--- Start of DOCUMENT SECTION ---

AV1 provides multiple transform (Tx) type options to work with. Moreover, transform block size could be the same or smaller than the prediction block size. In the following Tx type search and Tx size search are discussed in detail.
The AV1 specifications indicate that four transform options could be considered, namely DCT, Asymmetric Discrete Sine Transform (ADST), Flipped (reverse) ADST and the Identity transform. A total of 16 transform combinations with independent horizontal & vertical 1D transform selection are available as shown in Table 1.

--- End of DOCUMENT SECTION ---
--- Start of DATA LISTING ---

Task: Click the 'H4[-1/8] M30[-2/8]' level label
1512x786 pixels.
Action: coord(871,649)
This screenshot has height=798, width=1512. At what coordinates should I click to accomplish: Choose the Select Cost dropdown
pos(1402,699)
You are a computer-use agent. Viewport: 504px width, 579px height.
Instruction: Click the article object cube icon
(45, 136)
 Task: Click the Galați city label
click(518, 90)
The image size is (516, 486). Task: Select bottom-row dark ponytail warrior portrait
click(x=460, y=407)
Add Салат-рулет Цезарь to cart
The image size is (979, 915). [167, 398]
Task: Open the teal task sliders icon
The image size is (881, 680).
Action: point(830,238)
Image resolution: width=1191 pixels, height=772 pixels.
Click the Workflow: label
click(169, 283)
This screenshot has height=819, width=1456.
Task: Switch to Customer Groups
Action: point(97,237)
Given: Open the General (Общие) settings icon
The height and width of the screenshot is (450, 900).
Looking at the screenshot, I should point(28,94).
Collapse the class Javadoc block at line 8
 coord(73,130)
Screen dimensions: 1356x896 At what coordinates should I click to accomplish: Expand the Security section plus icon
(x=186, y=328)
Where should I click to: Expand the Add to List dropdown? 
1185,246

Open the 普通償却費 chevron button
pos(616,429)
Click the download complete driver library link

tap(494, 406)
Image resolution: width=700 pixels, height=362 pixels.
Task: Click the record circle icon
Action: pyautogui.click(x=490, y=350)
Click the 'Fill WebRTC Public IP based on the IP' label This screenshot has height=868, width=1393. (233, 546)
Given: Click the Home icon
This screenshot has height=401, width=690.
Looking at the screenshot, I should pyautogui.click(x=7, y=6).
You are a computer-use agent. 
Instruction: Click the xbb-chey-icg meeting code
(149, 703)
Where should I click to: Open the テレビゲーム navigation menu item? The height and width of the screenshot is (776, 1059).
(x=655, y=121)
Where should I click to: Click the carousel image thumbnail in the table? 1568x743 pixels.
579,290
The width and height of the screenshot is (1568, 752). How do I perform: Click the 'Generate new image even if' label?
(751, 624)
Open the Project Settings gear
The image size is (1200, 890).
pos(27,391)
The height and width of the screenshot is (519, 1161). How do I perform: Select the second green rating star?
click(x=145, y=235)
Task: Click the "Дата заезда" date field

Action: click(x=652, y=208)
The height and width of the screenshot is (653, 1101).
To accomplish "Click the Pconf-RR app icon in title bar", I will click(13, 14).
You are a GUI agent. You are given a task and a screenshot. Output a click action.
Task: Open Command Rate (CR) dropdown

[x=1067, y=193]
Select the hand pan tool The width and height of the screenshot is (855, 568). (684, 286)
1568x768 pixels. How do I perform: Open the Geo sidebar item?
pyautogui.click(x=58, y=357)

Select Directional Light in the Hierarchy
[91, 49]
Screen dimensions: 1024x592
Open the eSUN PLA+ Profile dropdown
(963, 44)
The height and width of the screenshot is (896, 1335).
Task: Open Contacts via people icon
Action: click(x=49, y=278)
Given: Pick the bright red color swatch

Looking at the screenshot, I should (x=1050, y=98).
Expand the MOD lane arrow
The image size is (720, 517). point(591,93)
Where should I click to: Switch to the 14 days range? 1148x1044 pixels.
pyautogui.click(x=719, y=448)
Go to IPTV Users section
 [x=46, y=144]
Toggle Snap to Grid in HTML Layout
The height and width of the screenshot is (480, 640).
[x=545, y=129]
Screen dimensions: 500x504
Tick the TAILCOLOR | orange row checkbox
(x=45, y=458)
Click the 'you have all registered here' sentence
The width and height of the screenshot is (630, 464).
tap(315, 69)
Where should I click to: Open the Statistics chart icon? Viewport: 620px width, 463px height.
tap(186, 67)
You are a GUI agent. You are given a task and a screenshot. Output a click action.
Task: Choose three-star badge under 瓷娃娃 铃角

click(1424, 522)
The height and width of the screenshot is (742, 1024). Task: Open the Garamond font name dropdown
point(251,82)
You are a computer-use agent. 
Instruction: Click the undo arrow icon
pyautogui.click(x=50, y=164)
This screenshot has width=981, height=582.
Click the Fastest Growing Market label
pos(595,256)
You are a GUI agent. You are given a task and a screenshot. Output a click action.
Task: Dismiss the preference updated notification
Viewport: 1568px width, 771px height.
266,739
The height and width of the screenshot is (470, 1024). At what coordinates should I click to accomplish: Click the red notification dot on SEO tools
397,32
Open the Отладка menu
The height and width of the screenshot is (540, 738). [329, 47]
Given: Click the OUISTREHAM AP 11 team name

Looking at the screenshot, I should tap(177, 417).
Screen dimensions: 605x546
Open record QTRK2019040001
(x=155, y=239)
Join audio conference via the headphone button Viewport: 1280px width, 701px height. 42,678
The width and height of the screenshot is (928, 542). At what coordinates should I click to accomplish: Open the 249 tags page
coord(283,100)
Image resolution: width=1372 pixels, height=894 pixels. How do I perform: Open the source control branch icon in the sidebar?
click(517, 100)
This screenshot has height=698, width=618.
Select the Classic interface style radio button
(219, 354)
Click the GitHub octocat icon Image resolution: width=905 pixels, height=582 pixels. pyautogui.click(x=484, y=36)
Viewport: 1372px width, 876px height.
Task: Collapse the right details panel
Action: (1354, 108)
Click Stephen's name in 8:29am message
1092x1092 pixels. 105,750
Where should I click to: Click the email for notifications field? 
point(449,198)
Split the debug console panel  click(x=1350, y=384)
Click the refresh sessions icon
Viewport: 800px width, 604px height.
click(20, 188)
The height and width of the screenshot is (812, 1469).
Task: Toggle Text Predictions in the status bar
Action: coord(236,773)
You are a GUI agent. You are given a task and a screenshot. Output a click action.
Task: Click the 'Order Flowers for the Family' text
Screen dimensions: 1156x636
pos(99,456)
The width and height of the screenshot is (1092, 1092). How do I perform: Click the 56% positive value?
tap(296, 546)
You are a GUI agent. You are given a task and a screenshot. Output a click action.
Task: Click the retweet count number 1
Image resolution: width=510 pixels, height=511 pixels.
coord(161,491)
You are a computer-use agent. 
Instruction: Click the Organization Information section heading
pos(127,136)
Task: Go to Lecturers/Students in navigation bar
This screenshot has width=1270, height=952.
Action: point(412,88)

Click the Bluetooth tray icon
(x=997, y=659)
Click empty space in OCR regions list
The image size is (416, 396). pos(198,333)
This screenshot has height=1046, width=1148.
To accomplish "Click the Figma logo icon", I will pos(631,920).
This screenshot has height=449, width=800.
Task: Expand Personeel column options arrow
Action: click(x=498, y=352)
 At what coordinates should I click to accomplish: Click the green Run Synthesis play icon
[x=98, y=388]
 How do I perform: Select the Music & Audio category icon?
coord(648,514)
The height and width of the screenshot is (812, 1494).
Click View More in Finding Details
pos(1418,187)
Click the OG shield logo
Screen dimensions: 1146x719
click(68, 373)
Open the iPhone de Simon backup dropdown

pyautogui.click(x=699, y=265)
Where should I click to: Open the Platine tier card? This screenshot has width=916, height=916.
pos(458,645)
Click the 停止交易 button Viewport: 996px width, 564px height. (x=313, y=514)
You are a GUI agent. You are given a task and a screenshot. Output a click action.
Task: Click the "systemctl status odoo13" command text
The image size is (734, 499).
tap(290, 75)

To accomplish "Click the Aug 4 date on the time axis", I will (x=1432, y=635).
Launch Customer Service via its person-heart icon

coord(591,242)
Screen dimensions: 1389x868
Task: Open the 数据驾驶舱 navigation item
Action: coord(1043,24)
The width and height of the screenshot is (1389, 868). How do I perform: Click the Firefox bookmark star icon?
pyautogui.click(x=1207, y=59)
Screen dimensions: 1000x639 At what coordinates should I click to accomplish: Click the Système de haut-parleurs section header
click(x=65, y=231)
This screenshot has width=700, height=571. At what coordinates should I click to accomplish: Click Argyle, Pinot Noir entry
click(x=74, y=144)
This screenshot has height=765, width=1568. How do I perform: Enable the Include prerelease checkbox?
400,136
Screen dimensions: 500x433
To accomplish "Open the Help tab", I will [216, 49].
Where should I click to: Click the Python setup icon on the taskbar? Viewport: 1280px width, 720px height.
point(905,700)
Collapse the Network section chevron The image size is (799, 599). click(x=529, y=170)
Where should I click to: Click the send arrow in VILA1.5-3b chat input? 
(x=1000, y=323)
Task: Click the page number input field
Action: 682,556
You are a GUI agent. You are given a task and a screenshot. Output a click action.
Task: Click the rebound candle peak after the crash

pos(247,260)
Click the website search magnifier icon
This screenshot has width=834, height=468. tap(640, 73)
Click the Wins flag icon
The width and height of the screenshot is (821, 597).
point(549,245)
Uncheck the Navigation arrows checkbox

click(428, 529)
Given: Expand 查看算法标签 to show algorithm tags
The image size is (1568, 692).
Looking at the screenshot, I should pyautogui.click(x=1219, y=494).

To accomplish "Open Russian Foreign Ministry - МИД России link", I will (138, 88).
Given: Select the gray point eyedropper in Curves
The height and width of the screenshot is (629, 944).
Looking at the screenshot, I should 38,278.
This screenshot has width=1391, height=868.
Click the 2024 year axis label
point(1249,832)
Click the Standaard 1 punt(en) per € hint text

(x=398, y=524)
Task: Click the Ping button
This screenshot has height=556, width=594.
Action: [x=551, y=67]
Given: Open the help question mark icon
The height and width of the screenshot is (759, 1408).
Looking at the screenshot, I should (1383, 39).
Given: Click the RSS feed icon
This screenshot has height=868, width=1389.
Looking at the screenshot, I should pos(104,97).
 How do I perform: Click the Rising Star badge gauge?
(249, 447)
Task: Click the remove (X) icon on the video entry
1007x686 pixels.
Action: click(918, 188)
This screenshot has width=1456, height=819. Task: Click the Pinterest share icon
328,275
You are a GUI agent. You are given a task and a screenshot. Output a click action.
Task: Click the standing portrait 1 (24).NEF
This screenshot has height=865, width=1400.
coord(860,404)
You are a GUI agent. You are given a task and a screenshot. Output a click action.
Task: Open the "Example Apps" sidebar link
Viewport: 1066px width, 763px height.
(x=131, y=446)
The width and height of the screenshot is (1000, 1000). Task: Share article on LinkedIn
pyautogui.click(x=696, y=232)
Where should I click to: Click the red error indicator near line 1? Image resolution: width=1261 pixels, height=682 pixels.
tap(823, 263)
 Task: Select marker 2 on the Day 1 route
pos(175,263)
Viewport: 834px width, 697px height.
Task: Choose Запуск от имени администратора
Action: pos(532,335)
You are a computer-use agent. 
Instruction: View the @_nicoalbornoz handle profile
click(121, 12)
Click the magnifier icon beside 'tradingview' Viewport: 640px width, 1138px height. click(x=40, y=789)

--- End of DATA LISTING ---

EXERCISE TASK A>
Reproduce word for word the portion of the passage on AV1 transform types that begins with the words containing "AV1 provides multiple" and ends with "discussed in detail.".
EXERCISE TASK B>
Continue the passage on AV1 transform types from the point at which it stops.

EXPECTED OUTPUT A>
AV1 provides multiple transform (Tx) type options to work with. Moreover, transform block size could be the same or smaller than the prediction block size. In the following Tx type search and Tx size search are discussed in detail.

EXPECTED OUTPUT B>
Transform Type | Vertical | Horizontal |
---|---|---|
DCT_DCT | DCT | DCT |
ADST_DCT | ADST | DCT |
DCT_ADST | DCT | ADST |
ADST_ADST | ADST | ADST |
FLIPADST_DCT | FLIPADST | DCT |
DCT_FLIPADST | DCT | FLIPADST |
FLIPADST_FLIPADST | FLIPADST | FLIPADST |
ADST_FLIPADST | ADST | FLIPADST |
FLIPADST_ADST | FLIPADST | ADST |
IDTX | IDTX | IDTX |
V_DCT | DCT | IDTX |
H_DCT | IDTX | DCT |
V_ADST | ADST | IDTX |
H_ADST | IDTX | ADST |
V_FLIPADST | FLIPADST | IDTX |
H_FLIPADST | IDTX | FLIPADST |
For best performance, all the applicable transform options would be evaluated for a given candidate prediction and the transform option that results in the best cost would be selected. Given that the exhaustive search option can be computationally expensive, it is desired to find approaches to evaluate the least number of transform options without incurrent a significant loss in compression performance. The options considered in the following are listed below:
-
To use a subset of the transform options.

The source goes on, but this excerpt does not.